He-3 Cryostat for Muon Spin Rotation/Relaxation Studies of Quantum Materials

用于量子材料 Mu 子自旋旋转/弛豫研究的 He-3 低温恒温器

• 批准号: RTI-2017-00478
• 负责人: Luke, Graeme
• 金额: $ 10.93万
• 依托单位: McMaster University
• 依托单位国家: 加拿大
• 项目类别: Research Tools and Instruments
• 财政年份: 2016
• 资助国家: 加拿大
• 起止时间: 2016-01-01 至 2017-12-31
• 项目状态: 已结题
• 来源: https://www.nserc-crsng.gc.ca/ase-oro/Details-Detailles_eng.asp?id=616686
• 关键词: He; Cryostat; Muon; Spin; Rotation

Conventional phase transitions between an ordered and disordered state are driven by thermal fluctuations. A profoundly different kind of transition can occur in strongly-correlated electronic materials characterized by competing phases. When one of the phase transition temperatures is driven to absolute zero by a non-thermal control parameter (applied pressure, applied magnetic field or chemical manipulation of electron density), a quantum critical point (QCP) separating two distinct quantum phases of matter may occur. Near a QCP unusual phenomena can emerge (e.g. high-temperature superconductivity, non-Fermi liquid behaviour, partial order at the verge of magnetism) and quantum fluctuations can affect the properties of a material to remarkably high temperatures. Understanding quantum criticality constitutes a grand challenge of modern condensed matter physics. In many cases the occurrence of a QCP may be circumvented by disorder (extrinsically or intrinsically driven) that produces phase separation in the critical region. Local experimental probes are required to recognize and characterize phase separation. The muon spin rotation/relaxation (SR) technique is such a probe. This method is based on the implantation of spin-polarized positive muons (+) in a material and the subsequent detection of the decay positrons to reveal the influence of the local magnetic fields on the motion of the muon spin. As a pure magnetic probe, the SR method is sensitive to various kinds of magnetism and is sensitive to spatially segregated phases. The Centre for Molecular and Materials Science (CMMS) at TRIUMF is home to a unique SR spectrometer, called “NuTime”, which provides a means of probing materials subject to a high magnetic field. Its applicability to the study of quantum materials is currently limited by temperature. It is proposed, that by outfitting NuTime with a He-3 cryostat to cool materials to sub-Kelvin temperatures, Canadian and International researchers can apply SR to the study of quantum criticality and novel states of matter tunable by applying magnetic field. The proposed equipment will establish a unique capability in the Western Hemisphere for quantum materials’ research, a recognized strategic priority research area in Canada.
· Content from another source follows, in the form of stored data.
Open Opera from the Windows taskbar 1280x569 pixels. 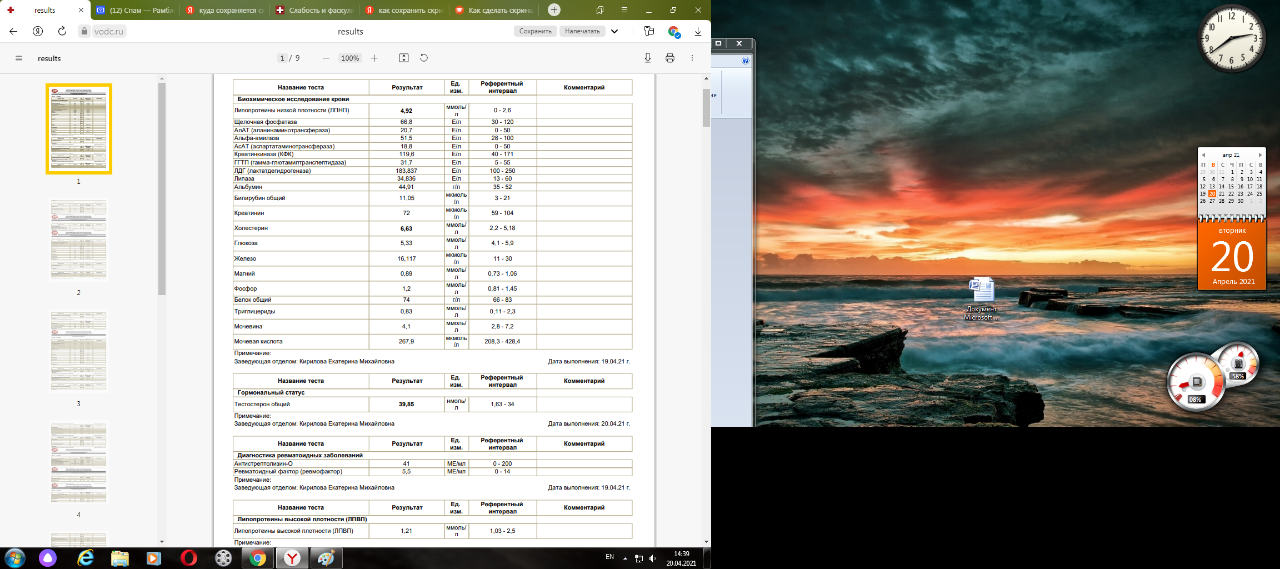[189, 558]
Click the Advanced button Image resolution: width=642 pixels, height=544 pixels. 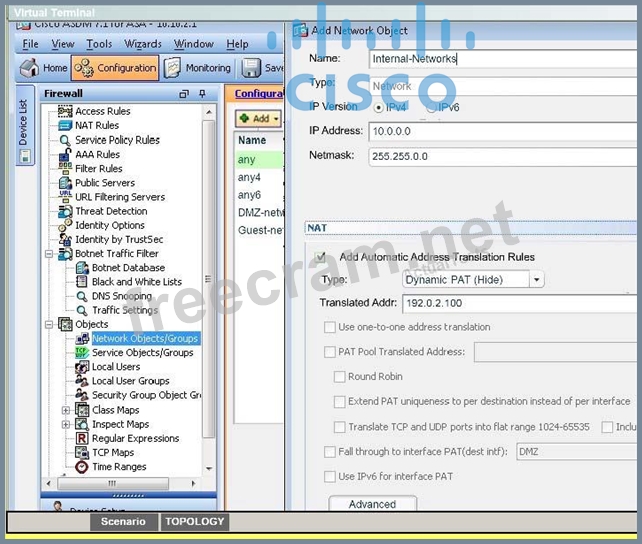(372, 504)
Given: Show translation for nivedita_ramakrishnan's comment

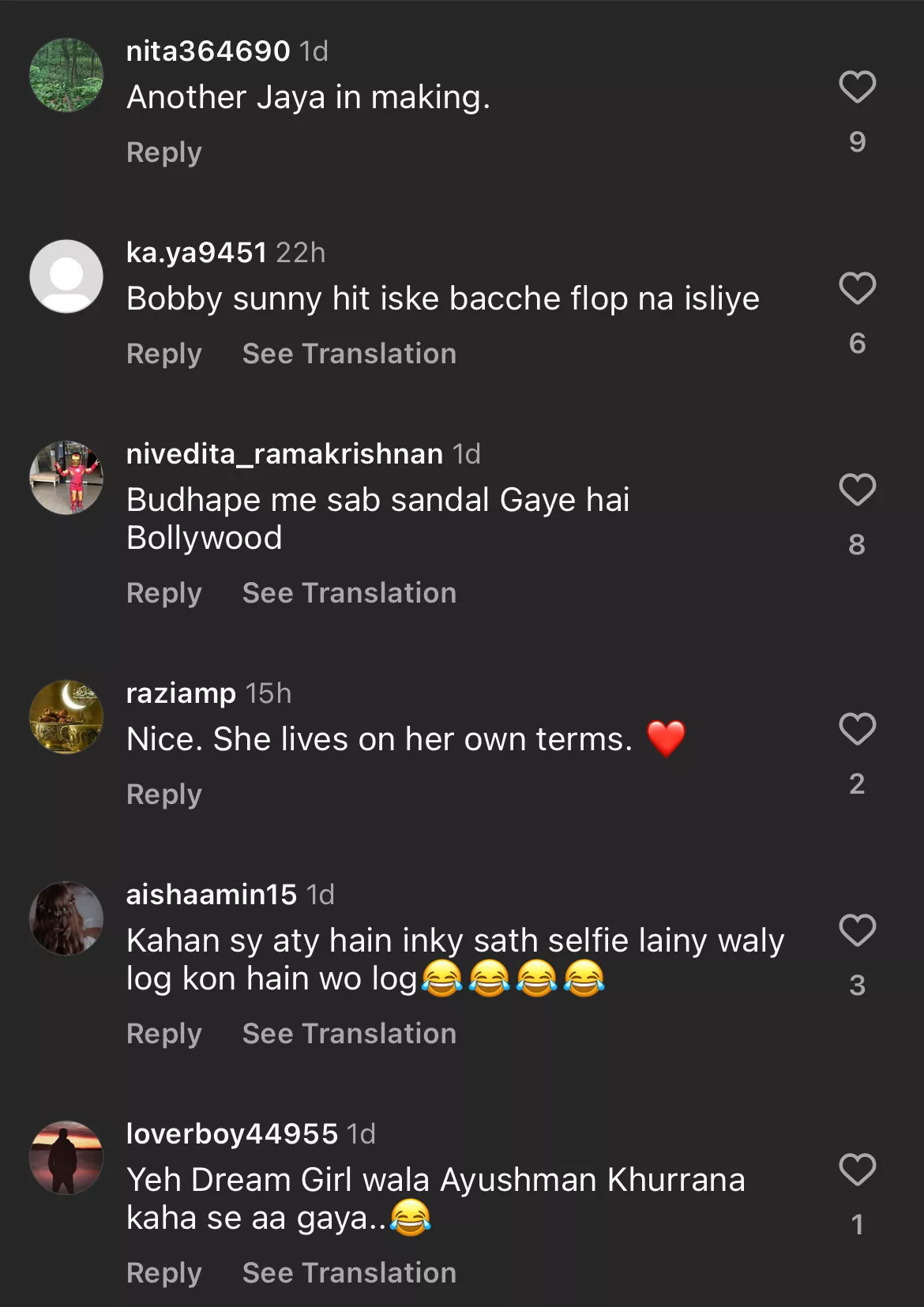Looking at the screenshot, I should (x=349, y=593).
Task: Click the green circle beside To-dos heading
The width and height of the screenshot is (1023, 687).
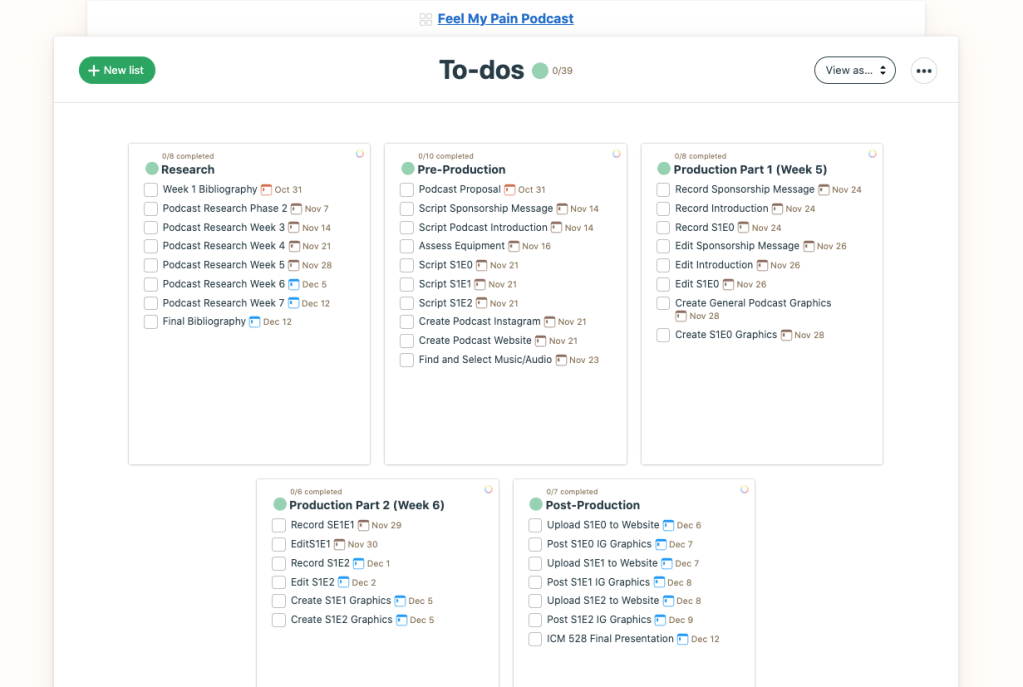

传统的有序和无序状态之间的相变是由热涨落驱动的。在以竞争相为特征的强关联电子材料中，可能会发生一种截然不同的转变。当其中一个相变温度被非热控制参数(外加压力、外加磁场或电子密度的化学操纵)驱动到绝对零度时，可能会出现分隔物质两个不同量子相的量子临界点(QCP)。在QCP附近，可能会出现异常现象(例如高温超导、非费米液体行为、磁性边缘的偏序)，量子涨落可以影响材料的性质，使其达到非常高的温度。 理解量子临界性构成了现代凝聚态物理学的一个重大挑战。在许多情况下，QCP的发生可以通过在临界区产生相分离的无序(外在或内在驱动)来绕过。需要局部实验探头来识别和表征相分离。Muon自旋旋转/弛豫(SR)技术就是这样一个探测器。这种方法是基于在材料中注入自旋极化的正µ子(+)，并随后探测衰变正电子，以揭示局部磁场对µ子自旋运动的影响。作为一种纯磁探头，SR方法对各种磁场敏感，对空间偏析相敏感。 位于TRIUMF的分子和材料科学中心(CMMS)拥有一台独特的SR光谱仪，名为“NuTime”，它提供了一种探测受强磁场影响的材料的方法。目前，它在量子材料研究中的适用性受到温度的限制。加拿大和国际研究人员建议，通过为NuTime配备He-3低温恒温器，将材料冷却到亚开尔文温度，就可以将SR应用于量子临界性和通过外加磁场可调的新态物质的研究。拟议中的设备将在西半球建立量子材料研究的独特能力，这是加拿大公认的战略优先研究领域。